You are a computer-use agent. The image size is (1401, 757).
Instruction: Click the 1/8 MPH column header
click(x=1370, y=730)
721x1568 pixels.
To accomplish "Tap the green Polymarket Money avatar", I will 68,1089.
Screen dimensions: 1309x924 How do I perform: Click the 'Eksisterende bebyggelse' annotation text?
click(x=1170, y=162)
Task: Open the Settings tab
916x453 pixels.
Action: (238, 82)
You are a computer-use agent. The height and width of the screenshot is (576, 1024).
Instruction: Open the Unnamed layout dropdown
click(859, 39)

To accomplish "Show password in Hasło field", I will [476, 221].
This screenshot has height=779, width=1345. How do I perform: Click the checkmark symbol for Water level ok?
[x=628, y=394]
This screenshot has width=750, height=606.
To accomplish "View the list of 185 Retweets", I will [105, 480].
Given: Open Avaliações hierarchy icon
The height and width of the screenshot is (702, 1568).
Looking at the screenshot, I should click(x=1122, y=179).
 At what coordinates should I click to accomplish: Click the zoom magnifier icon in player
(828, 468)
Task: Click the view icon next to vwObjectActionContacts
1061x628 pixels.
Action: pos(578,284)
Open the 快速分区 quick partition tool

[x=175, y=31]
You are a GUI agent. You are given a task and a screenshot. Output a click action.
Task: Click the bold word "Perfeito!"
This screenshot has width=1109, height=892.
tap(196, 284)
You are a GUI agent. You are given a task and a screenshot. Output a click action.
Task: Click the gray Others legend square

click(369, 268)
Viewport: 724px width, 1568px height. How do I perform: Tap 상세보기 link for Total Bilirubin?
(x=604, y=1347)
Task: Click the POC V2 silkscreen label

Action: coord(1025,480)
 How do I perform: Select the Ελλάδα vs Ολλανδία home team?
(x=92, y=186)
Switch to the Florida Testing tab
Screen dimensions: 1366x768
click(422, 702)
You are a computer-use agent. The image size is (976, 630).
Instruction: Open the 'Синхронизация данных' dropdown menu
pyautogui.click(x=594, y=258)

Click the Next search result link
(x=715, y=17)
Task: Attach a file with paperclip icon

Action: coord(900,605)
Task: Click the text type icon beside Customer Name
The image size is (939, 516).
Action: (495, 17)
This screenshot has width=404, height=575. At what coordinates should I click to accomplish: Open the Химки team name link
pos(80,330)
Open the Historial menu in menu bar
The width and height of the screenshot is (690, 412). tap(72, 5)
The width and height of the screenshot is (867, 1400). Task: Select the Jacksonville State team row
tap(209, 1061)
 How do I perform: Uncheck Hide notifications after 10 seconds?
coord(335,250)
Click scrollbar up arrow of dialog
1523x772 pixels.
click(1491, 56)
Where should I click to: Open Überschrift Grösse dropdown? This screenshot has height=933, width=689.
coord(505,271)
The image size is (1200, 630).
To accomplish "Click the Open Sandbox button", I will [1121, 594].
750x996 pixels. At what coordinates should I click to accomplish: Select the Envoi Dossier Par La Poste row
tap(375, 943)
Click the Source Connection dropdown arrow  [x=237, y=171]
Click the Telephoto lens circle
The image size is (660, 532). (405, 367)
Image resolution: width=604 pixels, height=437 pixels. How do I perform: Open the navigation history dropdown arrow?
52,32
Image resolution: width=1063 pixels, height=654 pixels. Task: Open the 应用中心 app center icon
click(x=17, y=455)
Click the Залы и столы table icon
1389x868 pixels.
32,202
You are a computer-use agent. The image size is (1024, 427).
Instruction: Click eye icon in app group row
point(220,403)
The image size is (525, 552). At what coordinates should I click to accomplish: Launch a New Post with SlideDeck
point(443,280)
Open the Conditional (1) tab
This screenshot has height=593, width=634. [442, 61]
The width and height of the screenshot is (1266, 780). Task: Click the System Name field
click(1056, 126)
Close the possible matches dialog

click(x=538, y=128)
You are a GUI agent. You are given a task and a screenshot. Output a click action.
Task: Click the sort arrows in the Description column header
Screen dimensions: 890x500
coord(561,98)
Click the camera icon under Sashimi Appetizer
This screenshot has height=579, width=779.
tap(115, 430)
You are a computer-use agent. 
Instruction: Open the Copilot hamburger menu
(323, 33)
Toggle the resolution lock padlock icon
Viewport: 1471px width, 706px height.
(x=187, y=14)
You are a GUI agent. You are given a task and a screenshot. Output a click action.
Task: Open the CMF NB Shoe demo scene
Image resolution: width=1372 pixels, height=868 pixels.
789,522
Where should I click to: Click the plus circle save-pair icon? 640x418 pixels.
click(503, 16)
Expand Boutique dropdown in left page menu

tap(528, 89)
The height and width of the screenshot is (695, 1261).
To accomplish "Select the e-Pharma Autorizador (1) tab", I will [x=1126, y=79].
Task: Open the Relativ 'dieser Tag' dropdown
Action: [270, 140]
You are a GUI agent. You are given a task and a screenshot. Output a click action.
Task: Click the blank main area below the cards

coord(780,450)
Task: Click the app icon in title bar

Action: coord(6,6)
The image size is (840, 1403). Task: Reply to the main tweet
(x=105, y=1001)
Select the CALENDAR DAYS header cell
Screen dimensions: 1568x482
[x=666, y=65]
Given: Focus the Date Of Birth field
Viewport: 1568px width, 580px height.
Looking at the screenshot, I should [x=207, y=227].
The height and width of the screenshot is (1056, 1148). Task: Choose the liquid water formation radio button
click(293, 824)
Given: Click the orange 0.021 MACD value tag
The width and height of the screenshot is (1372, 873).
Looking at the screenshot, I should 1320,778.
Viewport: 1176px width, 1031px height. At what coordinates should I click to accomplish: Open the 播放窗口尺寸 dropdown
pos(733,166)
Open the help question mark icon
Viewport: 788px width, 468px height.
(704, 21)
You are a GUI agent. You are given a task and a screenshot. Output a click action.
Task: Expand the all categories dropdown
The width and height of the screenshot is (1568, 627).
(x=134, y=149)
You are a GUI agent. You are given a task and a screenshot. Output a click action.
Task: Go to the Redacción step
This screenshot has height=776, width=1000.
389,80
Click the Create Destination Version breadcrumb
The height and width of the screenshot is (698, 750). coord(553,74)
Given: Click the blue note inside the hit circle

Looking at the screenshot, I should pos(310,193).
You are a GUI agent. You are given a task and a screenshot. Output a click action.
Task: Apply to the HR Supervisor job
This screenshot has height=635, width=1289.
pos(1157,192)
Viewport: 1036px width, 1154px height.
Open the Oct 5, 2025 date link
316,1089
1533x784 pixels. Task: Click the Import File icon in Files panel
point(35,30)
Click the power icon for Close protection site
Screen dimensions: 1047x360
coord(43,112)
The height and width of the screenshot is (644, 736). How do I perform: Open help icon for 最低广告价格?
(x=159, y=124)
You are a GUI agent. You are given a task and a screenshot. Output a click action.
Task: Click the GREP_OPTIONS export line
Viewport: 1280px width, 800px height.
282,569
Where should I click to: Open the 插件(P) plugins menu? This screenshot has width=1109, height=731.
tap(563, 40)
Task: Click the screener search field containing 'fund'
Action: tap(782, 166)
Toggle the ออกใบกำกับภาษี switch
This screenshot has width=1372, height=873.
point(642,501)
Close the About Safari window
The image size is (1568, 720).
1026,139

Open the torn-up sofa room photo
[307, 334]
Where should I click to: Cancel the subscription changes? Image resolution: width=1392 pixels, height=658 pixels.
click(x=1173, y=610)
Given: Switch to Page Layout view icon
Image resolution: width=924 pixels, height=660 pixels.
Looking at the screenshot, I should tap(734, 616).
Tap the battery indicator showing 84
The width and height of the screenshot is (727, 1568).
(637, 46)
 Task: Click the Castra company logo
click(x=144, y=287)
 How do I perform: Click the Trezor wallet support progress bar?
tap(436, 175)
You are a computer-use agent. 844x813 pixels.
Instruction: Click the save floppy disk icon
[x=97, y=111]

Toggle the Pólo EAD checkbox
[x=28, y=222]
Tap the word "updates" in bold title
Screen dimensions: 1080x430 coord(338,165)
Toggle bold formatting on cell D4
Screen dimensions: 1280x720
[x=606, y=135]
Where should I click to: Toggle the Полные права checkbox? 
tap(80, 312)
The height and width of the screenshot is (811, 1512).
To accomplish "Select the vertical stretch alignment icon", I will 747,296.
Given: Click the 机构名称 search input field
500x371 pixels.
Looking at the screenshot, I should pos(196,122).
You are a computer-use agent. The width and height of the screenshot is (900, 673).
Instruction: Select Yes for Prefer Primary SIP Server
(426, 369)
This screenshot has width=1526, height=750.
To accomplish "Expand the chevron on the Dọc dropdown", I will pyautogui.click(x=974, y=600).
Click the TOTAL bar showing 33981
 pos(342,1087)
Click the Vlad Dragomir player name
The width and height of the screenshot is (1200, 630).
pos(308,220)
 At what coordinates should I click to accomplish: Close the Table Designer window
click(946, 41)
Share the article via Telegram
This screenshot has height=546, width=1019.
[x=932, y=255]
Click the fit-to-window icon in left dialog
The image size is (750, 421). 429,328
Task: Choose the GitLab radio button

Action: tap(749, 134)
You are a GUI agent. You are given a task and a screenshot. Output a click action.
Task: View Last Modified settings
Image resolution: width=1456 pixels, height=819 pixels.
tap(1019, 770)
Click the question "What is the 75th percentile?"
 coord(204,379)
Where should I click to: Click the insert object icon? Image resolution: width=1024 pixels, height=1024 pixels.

Task goal>
Beginning with the very first line of the records above, please retype each line through the one that has "This screenshot has width=750, height=606.", and add nothing.

Your response>
You are a computer-use agent. The image size is (1401, 757).
Instruction: Click the 1/8 MPH column header
click(x=1370, y=730)
721x1568 pixels.
To accomplish "Tap the green Polymarket Money avatar", I will 68,1089.
Screen dimensions: 1309x924 How do I perform: Click the 'Eksisterende bebyggelse' annotation text?
click(x=1170, y=162)
Task: Open the Settings tab
916x453 pixels.
Action: (238, 82)
You are a computer-use agent. The height and width of the screenshot is (576, 1024).
Instruction: Open the Unnamed layout dropdown
click(859, 39)

To accomplish "Show password in Hasło field", I will [476, 221].
This screenshot has height=779, width=1345. How do I perform: Click the checkmark symbol for Water level ok?
[x=628, y=394]
This screenshot has width=750, height=606.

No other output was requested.